Can someone own a word? Some people think they do. According to The Inquirer and The Baltimore Sun, Peri Fleisher, the great-niece of Professor Edward Kasner, who coined the term googol, is considering suing Google on behalf of her son, who holds the copyright in Kasner's book Mathematics and the Imagination, for taking advantage of the word without compensating them. They say that it isn't fair that Google has benefitted from the use of the word without bringing attention to Kasner's work. Curiously, they aren't trying to get Google to publicize Kasner's work; they want money. To be precise, they want insider status when Google goes public. (This is particularly silly since Google is planning to use a Dutch Auction, which as I understand it means that there won't be any insiders.)
In any case, its not as if Google doesn't acknowledge the source of its name. The Google History page on the company's web site begins:
Google is a play on the word googol, which was coined by Milton Sirotta, nephew of American mathematician Edward Kasner, and was popularized in the book, "Mathematics and the Imagination" by Kasner and James Newman. It refers to the number represented by the numeral 1 followed by 100 zeros.

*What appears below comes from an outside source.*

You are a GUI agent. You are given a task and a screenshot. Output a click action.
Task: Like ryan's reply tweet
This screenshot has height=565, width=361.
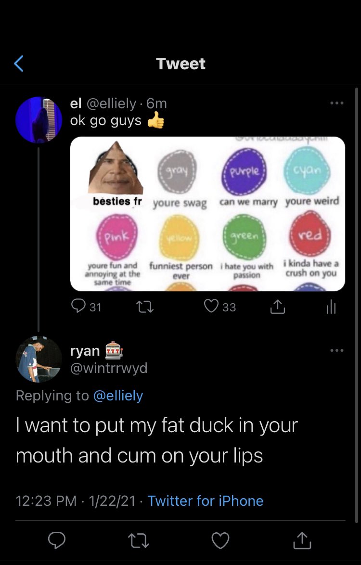coord(220,541)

Google's use of the term reflects the company's mission to organize the immense, seemingly infinite amount of information available on the web.
What is really bizarre here is the idea that Kasner's heirs own the word googol. By its very nature, every bit of a language belongs to the commons, and it is perfectly clear that Kasner intended googol to become part of the English language. You can copyright a sufficiently long and original sequence of words, but not an individual word. You can trademark a word, but only for specific uses, and in any case neither Kasner nor his family has ever used googol as a trademark. Legally, I am confident that the family hasn't got a leg to stand on. Morally, they don't either. None of them had anything to do with the introduction of the word, and none of them has been in any way injured or lost any opportunity through Google's use of the term. In his role as a scholar, Kasner introduced a word to the English language and thereby contributed it to the public domain. He knew that this is what he was doing because this is how science works. People make discoveries and come up with new ideas and create language for talking about them. Other people use these ideas and facts and words and build on them. We admit only a very limited form of short term ownership of ideas, in the form of patents, and even this has become increasingly problematic as patents have been extended to software.
Allowing people to own words would make life as we know it impossible. Only certain people, those with the appropriate licenses, would be able to talk about certain things. You wouldn't be able to talk or write about genetics unless you held licenses to use repressor and allele and so forth. You couldn't discuss syntax without licenses for E-language and foot feature and Determiner Phrase, and if you had them, you might find that you couldn't use, say, functional unification and thematic role in the same paper because of the restrictions in the licenses imposed by the proponents of rival theories. The mind boggles at the insanity of this idea.